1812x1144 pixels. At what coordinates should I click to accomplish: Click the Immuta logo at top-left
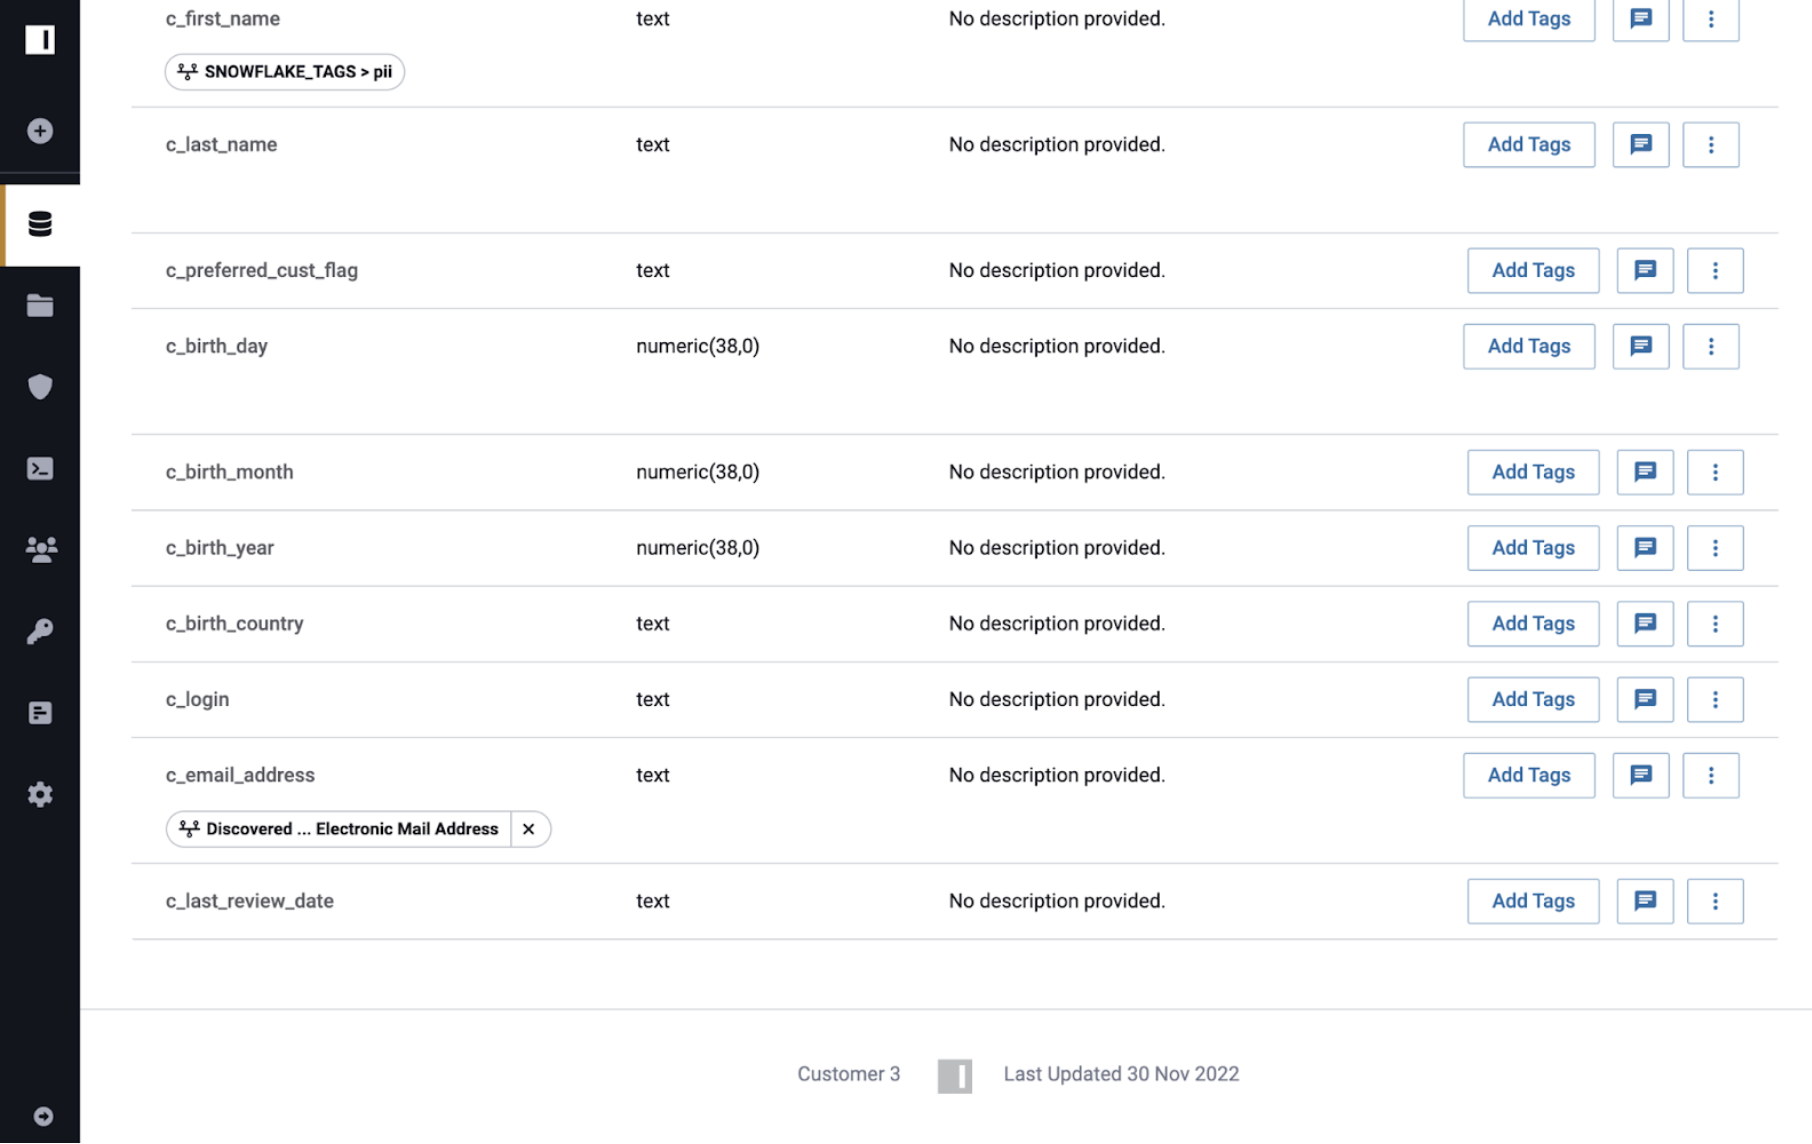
◆ ◆ ◆ ◆
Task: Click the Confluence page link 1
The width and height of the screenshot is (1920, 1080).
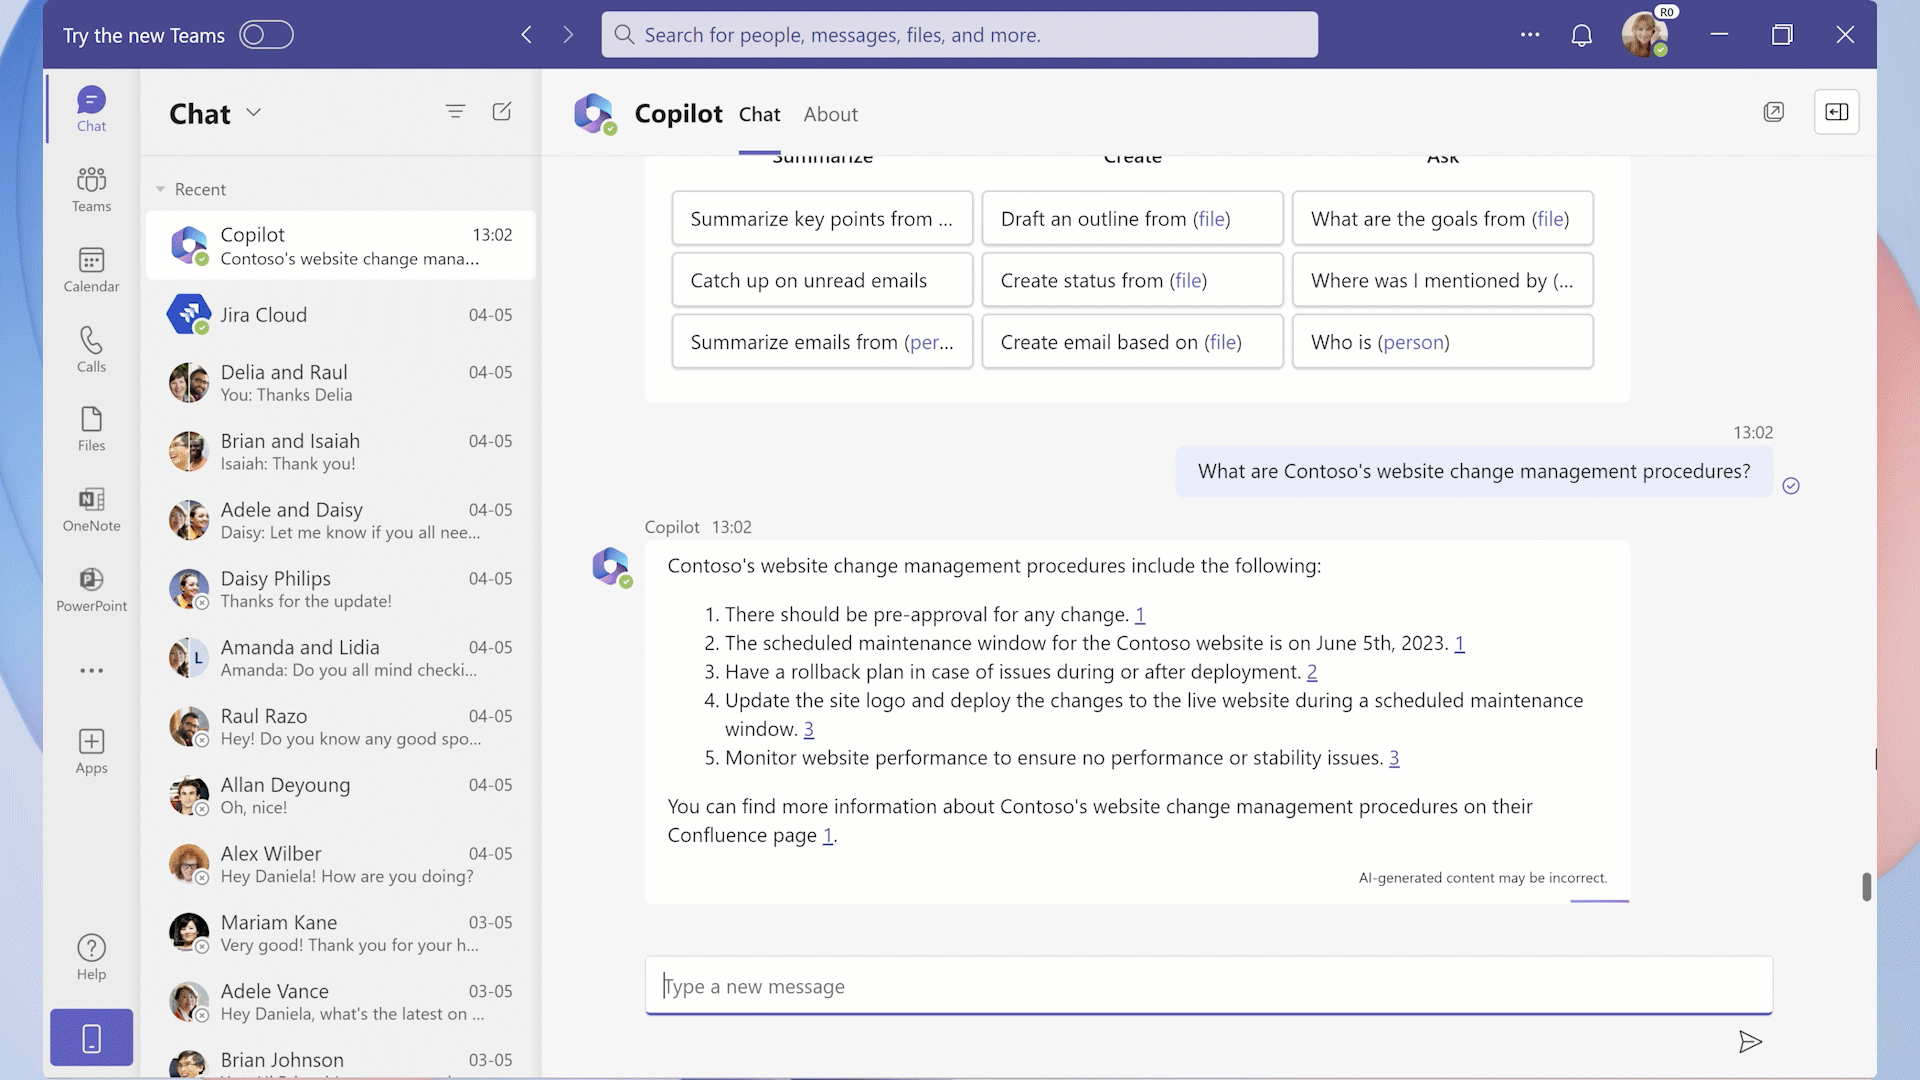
◆ ◆ ◆ ◆
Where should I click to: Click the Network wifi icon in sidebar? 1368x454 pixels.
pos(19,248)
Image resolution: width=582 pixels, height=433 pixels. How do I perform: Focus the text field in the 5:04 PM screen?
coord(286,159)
◆ ◆ ◆ ◆
- _YOUR TASK_: Both end lines included, restate word for word the lines above from the line with "Task: Click the Confluence page link 1" to the line with "The width and", and nothing else.

- _REPLY_:
Task: Click the Confluence page link 1
The width and height of the screenshot is (1920, 1080).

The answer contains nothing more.